Kubernetes is mostly used in large-scale organizations to perform critical tasks. Some of the Kubernetes features include:

  • Automating manual processes—Kubernetes controls where the container is stored, and schedules container launches. 

 

  • Self-healing—the platform constantly monitors the health of nodes, containers, and pods. If a pod or container crashes, Kubernetes replaces it by creating a new pod or container. 

 

  • Horizontal scaling—Kubernetes allows teams to easily scale-out applications by adding more containers. 

 

  • Storage orchestration—since it works with all major cloud providers, Kubernetes integrates easily with your chosen storage system.

 

  • Automated rollout and rollback—This ensures that if anything goes wrong, Kubernetes can roll the application back with ease. 

 

  • Run everywhere—Kubernetes is open-source. This characteristic helps you avoid vendor lock-in.  

 

  • On-Demand Infrastructure This gives control to developers to get the resources they need, yet allows operations to control the configuration of the services. Kubernetes follows open service and API standards so you can expose cloud services.

 

  • Environment consistency. Build once, and deploy into production-like environments everywhere. This gives you a consistent, production-like environment so it is the exact same whether you are on your local Windows or Mac development machine, a test server, etc. 

 

  • Continuous Delivery pipeline. This is a series of automated steps to test code beforeit goes in production.  an automated process to prove to you a change is a bad change and it should not go into production

 

  • A/B Testing: A/B testing delivers different versions to different customers so you can get real-world test results. Kubernetes manages routing traffic to different versions. The same version with slight modifications are possible.

 

Docker: Docker has been the number one container platform since its launch in 2013 and continues to improve. It’s also thought of as one of the most important DevOps tools out there.

It isolates applications into separate containers, so they become portable and more secure. Docker apps are also OS and platform-independent. You can use Docker containers instead of virtual machines such as VirtualBox.

 

Jenkins: Jenkins is the go-to DevOps automation tool for many software development teams. It’s an open-source CI/CD server that allows you to automate the different stages of your delivery pipeline. The main reason for Jenkins’ popularity is its huge plugin ecosystem. With Jenkins, you can iterate and deploy new code as quickly as possible. It also allows you to measure the success of each step of your pipeline. I’ve heard people complaining about Jenkins’ “ugly” and non-intuitive UI.

 

Bamboo: Bamboo is Atlassian’s CI/CD server solution that has many similar features to Jenkins. Both are popular DevOps tools that allow you to automate your delivery pipeline, from builds to deployment. 

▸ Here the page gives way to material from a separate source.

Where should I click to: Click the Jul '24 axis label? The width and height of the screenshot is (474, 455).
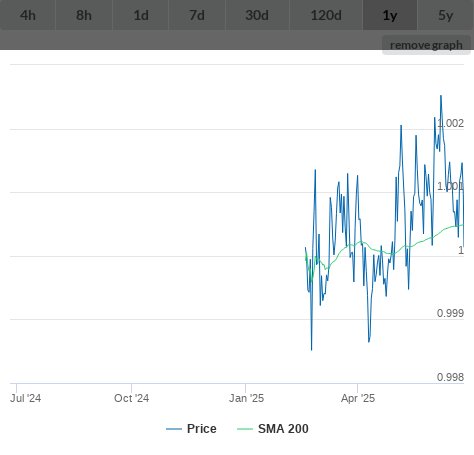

Bamboo can save you a lot of configuration time. It also comes with a more intuitive UI with tooltips, auto-completion, and other handy features.

Git: Git is one of the most popular DevOps tools, widely used across the software industry. It’s a distributed SCM (source code management) tool, loved by remote teams and open source contributors. Git allows you to track the progress of your development work. You can save different versions of your source code and return to a previous version when necessary. It’s also great for experimenting, as you can create separate branches and merge new features only when they’re ready to go. To integrate Git with your DevOps workflow, you also need to host repositories where your team members can push their work. To integrate Git with your DevOps workflow, you also need to host repositories where your team members can push their work. Currently, the two best online Git repo hosting services are GitHub and Bitbucket.